Birth Name: | Maddalena Melandri |
Birth Place: | Fusignano, Kingdom of Italy |
Workplaces: | Free University for Women |
Lea Melandri (born 1941) is an Italian feminist scholar, journalist and writer. She is one of the leading feminists in Italy and is part of the second-wave feminist movement.[1] She has established various magazines and published books on feminist theory.
Melandri was born in Fusignano in 1941.[2] She graduated from Scuola Normale Superiore di Pisa.[2] Following her graduation she worked as a teacher.[2] Next she obtained her master's degree in history from the University of Bologna.[2] Then she continued to teach at secondary schools until her retirement in 1986.[2]
Melandri and Elvio Fachinelli started a radical feminist journal L’erba voglio in 1971 and edited it until 1978 when it folded. Melandri established a feminist magazine, Lapis, in 1987 which existed until 1997.[2] She published articles in Noi donne, a feminist magazine.[3] She and other Milan-based Italian feminists, including Ciulia Alberti, Paola Melchiori and Adriana Monti, organized activities with housewives and factory workers between 1979 and 1983.[4]

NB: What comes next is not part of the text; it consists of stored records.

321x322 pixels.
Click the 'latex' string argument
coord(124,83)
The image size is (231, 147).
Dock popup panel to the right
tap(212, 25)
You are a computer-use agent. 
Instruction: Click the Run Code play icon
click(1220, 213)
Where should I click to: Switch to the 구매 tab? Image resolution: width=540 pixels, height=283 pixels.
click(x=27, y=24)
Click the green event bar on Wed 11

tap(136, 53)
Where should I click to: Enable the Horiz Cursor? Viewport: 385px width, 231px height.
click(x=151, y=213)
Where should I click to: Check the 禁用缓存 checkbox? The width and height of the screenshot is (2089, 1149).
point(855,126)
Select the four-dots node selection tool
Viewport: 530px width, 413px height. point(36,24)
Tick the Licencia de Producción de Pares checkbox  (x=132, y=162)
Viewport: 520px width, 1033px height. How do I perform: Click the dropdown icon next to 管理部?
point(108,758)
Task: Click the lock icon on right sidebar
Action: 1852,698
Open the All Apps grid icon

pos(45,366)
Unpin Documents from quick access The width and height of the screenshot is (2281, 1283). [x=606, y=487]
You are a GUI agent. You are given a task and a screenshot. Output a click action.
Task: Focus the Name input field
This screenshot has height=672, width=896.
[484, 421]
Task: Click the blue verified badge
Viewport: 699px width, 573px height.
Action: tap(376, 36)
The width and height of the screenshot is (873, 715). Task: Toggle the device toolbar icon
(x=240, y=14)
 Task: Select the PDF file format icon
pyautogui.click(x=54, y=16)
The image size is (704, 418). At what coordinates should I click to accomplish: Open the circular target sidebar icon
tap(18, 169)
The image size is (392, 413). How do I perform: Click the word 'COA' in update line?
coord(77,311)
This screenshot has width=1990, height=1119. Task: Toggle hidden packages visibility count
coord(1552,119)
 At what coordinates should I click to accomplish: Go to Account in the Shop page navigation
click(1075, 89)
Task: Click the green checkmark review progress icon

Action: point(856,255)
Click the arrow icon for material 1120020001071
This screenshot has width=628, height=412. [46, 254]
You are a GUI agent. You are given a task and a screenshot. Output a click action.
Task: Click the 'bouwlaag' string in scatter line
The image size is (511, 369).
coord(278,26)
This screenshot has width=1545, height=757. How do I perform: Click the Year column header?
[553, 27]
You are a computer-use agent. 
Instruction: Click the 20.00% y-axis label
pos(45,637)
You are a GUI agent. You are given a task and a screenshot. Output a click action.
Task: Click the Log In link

Her book L’infamia originaria was published in 1977. Her another book was translated into English under the title of Love and Violence: The Vexatious Factors of Civilization in 2019.[5] She has also written poems.[6] She has contributed to the daily newspaper Il manifesto, and in one of her articles she bitterly criticized Pope Benedict XVI in 2004 due to his letter containing a conservative and traditionalist view about women.[7]
Melandri teaches at Free University for Women in Milan of which she has been the president since 2011.[8]
Melandri is a member of the Global Information Society Watch.[9]